▶ _Set task_
Can you format every line of the entries below as a numbered list, leaving out any blank lines?

▶ _Data lines_
↓↓↓

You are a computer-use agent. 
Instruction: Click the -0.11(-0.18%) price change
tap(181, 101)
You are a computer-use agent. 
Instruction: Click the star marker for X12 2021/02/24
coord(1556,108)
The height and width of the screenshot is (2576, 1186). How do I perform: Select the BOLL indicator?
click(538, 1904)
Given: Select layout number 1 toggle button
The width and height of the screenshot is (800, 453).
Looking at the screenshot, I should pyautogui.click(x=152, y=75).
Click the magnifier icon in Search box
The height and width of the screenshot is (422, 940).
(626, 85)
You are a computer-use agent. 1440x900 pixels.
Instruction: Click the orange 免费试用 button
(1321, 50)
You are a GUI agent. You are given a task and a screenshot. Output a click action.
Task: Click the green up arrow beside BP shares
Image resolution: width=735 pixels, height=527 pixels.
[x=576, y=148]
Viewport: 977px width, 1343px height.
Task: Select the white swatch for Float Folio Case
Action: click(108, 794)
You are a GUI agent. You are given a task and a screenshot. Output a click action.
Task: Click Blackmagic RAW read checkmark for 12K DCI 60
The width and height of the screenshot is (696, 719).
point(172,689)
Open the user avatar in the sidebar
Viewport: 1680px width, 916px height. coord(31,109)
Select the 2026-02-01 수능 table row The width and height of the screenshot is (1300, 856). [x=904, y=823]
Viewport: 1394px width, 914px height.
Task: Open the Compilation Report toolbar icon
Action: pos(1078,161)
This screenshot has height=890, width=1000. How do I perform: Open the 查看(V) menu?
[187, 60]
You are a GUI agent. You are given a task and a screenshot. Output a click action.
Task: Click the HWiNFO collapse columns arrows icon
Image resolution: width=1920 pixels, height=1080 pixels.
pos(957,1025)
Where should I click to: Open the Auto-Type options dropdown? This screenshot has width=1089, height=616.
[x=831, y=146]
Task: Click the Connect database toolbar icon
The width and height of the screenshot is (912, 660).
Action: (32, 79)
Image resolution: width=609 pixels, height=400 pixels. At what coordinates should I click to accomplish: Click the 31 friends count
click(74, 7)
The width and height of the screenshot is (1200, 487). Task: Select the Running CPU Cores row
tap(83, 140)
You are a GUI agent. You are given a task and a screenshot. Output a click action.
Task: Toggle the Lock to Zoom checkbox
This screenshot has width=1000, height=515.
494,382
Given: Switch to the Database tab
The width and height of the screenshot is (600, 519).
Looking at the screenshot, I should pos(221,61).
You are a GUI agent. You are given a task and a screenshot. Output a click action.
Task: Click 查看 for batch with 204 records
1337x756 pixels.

↑↑↑

▶ _Output for this task_
1. You are a computer-use agent. 
2. Instruction: Click the -0.11(-0.18%) price change
3. tap(181, 101)
4. You are a computer-use agent. 
5. Instruction: Click the star marker for X12 2021/02/24
6. coord(1556,108)
7. The height and width of the screenshot is (2576, 1186). How do I perform: Select the BOLL indicator?
8. click(538, 1904)
9. Given: Select layout number 1 toggle button
10. The width and height of the screenshot is (800, 453).
11. Looking at the screenshot, I should pyautogui.click(x=152, y=75).
12. Click the magnifier icon in Search box
13. The height and width of the screenshot is (422, 940).
14. (626, 85)
15. You are a computer-use agent. 1440x900 pixels.
16. Instruction: Click the orange 免费试用 button
17. (1321, 50)
18. You are a GUI agent. You are given a task and a screenshot. Output a click action.
19. Task: Click the green up arrow beside BP shares
20. Image resolution: width=735 pixels, height=527 pixels.
21. [x=576, y=148]
22. Viewport: 977px width, 1343px height.
23. Task: Select the white swatch for Float Folio Case
24. Action: click(108, 794)
25. You are a GUI agent. You are given a task and a screenshot. Output a click action.
26. Task: Click Blackmagic RAW read checkmark for 12K DCI 60
27. The width and height of the screenshot is (696, 719).
28. point(172,689)
29. Open the user avatar in the sidebar
30. Viewport: 1680px width, 916px height. coord(31,109)
31. Select the 2026-02-01 수능 table row The width and height of the screenshot is (1300, 856). [x=904, y=823]
32. Viewport: 1394px width, 914px height.
33. Task: Open the Compilation Report toolbar icon
34. Action: pos(1078,161)
35. This screenshot has height=890, width=1000. How do I perform: Open the 查看(V) menu?
36. [187, 60]
37. You are a GUI agent. You are given a task and a screenshot. Output a click action.
38. Task: Click the HWiNFO collapse columns arrows icon
39. Image resolution: width=1920 pixels, height=1080 pixels.
40. pos(957,1025)
41. Where should I click to: Open the Auto-Type options dropdown? This screenshot has width=1089, height=616.
42. [x=831, y=146]
43. Task: Click the Connect database toolbar icon
44. The width and height of the screenshot is (912, 660).
45. Action: (32, 79)
46. Image resolution: width=609 pixels, height=400 pixels. At what coordinates should I click to accomplish: Click the 31 friends count
47. click(74, 7)
48. The width and height of the screenshot is (1200, 487). Task: Select the Running CPU Cores row
49. tap(83, 140)
50. You are a GUI agent. You are given a task and a screenshot. Output a click action.
51. Task: Toggle the Lock to Zoom checkbox
52. This screenshot has width=1000, height=515.
53. 494,382
54. Given: Switch to the Database tab
55. The width and height of the screenshot is (600, 519).
56. Looking at the screenshot, I should pos(221,61).
57. You are a GUI agent. You are given a task and a screenshot. Output a click action.
58. Task: Click 查看 for batch with 204 records
59. 1337x756 pixels.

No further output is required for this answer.